──────── EXERCISE MATERIALS ────────

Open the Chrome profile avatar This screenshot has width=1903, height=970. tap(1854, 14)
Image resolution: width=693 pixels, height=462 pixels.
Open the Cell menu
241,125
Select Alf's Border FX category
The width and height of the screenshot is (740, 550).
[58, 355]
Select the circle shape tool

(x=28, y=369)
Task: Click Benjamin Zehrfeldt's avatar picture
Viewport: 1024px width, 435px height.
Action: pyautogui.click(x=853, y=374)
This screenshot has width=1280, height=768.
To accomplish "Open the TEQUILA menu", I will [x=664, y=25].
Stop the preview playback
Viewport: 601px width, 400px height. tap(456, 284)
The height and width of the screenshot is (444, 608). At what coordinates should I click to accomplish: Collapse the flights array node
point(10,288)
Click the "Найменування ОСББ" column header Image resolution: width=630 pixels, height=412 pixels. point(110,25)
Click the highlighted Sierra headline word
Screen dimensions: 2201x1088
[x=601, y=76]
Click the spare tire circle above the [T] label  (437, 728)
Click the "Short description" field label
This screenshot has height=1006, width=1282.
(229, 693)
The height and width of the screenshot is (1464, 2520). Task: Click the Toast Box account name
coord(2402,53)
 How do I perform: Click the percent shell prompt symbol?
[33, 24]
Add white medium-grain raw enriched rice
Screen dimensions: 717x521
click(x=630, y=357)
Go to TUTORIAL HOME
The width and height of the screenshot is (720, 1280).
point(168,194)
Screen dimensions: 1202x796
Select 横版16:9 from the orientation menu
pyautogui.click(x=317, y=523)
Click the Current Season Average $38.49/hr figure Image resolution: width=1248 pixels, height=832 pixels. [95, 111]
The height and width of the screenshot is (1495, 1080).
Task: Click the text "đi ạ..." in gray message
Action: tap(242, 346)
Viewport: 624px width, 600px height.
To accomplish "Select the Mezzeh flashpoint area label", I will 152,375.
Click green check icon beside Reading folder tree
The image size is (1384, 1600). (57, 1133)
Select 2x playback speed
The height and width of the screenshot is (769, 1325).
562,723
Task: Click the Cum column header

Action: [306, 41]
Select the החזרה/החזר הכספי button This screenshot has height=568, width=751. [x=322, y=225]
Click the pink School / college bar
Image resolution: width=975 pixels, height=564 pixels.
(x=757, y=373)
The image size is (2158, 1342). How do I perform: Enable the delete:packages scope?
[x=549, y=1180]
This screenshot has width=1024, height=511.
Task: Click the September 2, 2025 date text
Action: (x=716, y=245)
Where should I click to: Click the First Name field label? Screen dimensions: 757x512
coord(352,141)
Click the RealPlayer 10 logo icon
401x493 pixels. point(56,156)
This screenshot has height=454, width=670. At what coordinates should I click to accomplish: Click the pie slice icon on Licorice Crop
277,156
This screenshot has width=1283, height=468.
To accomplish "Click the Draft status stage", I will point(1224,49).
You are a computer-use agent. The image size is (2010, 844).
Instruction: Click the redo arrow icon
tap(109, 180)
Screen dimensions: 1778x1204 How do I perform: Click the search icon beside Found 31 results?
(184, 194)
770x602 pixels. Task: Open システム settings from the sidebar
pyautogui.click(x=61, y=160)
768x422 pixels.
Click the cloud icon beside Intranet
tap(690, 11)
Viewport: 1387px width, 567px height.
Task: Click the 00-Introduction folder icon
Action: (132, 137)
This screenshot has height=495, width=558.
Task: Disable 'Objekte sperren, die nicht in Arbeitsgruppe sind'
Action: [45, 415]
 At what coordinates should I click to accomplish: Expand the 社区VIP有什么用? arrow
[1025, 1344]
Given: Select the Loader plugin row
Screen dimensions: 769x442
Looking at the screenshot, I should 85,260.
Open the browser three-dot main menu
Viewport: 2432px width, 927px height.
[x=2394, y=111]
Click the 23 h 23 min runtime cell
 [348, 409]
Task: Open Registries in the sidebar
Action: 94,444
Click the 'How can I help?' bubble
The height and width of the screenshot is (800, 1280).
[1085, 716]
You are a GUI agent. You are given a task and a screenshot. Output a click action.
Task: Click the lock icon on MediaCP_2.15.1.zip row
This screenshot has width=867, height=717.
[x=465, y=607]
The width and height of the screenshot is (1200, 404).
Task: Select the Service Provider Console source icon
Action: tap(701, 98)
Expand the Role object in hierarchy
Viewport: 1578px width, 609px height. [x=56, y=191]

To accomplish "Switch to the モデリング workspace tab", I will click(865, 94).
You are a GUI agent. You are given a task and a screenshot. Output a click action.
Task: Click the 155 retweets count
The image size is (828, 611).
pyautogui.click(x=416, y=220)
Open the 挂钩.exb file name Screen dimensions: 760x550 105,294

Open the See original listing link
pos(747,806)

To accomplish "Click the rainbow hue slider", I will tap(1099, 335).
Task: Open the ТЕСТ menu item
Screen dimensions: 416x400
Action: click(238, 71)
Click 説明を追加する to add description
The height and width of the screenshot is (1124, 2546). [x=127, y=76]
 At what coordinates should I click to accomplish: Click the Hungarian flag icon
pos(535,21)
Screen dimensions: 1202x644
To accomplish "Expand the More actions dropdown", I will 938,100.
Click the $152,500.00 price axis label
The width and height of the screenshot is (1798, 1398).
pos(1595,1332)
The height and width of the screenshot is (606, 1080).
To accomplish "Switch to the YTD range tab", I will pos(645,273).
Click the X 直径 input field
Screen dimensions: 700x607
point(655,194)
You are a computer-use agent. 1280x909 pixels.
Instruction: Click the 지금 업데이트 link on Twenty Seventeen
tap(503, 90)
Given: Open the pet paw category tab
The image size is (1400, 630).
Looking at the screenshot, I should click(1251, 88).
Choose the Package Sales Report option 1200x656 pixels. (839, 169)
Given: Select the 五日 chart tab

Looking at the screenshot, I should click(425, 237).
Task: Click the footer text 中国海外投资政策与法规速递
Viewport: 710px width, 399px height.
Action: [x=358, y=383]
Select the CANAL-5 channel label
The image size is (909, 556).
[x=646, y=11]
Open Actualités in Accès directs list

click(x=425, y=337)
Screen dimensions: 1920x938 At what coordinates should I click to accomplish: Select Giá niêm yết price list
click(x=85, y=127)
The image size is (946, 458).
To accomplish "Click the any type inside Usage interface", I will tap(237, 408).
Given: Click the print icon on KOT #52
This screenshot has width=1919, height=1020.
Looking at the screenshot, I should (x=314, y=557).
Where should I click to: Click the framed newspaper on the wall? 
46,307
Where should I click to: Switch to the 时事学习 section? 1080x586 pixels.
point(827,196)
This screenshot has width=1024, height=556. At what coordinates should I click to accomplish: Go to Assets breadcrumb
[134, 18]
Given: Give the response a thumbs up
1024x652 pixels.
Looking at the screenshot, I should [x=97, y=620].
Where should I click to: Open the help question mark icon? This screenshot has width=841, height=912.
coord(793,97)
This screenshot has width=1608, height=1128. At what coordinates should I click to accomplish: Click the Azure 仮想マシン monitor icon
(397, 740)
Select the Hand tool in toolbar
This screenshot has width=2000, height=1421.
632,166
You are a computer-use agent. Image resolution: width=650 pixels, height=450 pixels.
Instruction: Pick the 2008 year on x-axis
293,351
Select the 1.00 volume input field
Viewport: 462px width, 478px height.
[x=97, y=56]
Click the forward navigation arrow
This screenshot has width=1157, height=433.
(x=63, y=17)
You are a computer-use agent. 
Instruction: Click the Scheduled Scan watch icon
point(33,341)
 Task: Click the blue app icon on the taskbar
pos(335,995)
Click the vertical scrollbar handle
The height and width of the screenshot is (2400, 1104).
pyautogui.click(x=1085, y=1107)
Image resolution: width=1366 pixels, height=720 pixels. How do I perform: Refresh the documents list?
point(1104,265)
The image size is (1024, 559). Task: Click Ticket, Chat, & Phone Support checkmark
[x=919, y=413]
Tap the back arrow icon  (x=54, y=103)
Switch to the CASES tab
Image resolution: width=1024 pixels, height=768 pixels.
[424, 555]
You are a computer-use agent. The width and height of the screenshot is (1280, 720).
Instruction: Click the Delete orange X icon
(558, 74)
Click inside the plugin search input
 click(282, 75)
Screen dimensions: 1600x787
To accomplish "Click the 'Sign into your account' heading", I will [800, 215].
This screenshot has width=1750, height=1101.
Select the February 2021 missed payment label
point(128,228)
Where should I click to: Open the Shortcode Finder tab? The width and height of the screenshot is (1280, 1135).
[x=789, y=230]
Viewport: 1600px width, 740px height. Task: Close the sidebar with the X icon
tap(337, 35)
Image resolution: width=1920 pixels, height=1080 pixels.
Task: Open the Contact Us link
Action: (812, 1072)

────────

Only the lines from the beginning of the entries through the line bearing "Select 2x playback speed" should be returned, each exactly as written.

Open the Chrome profile avatar This screenshot has width=1903, height=970. tap(1854, 14)
Image resolution: width=693 pixels, height=462 pixels.
Open the Cell menu
241,125
Select Alf's Border FX category
The width and height of the screenshot is (740, 550).
[58, 355]
Select the circle shape tool

(x=28, y=369)
Task: Click Benjamin Zehrfeldt's avatar picture
Viewport: 1024px width, 435px height.
Action: pyautogui.click(x=853, y=374)
This screenshot has width=1280, height=768.
To accomplish "Open the TEQUILA menu", I will [x=664, y=25].
Stop the preview playback
Viewport: 601px width, 400px height. tap(456, 284)
The height and width of the screenshot is (444, 608). At what coordinates should I click to accomplish: Collapse the flights array node
point(10,288)
Click the "Найменування ОСББ" column header Image resolution: width=630 pixels, height=412 pixels. point(110,25)
Click the highlighted Sierra headline word
Screen dimensions: 2201x1088
[x=601, y=76]
Click the spare tire circle above the [T] label  (437, 728)
Click the "Short description" field label
This screenshot has height=1006, width=1282.
(229, 693)
The height and width of the screenshot is (1464, 2520). Task: Click the Toast Box account name
coord(2402,53)
 How do I perform: Click the percent shell prompt symbol?
[33, 24]
Add white medium-grain raw enriched rice
Screen dimensions: 717x521
click(x=630, y=357)
Go to TUTORIAL HOME
The width and height of the screenshot is (720, 1280).
point(168,194)
Screen dimensions: 1202x796
Select 横版16:9 from the orientation menu
pyautogui.click(x=317, y=523)
Click the Current Season Average $38.49/hr figure Image resolution: width=1248 pixels, height=832 pixels. [95, 111]
The height and width of the screenshot is (1495, 1080).
Task: Click the text "đi ạ..." in gray message
Action: tap(242, 346)
Viewport: 624px width, 600px height.
To accomplish "Select the Mezzeh flashpoint area label", I will 152,375.
Click green check icon beside Reading folder tree
The image size is (1384, 1600). (57, 1133)
Select 2x playback speed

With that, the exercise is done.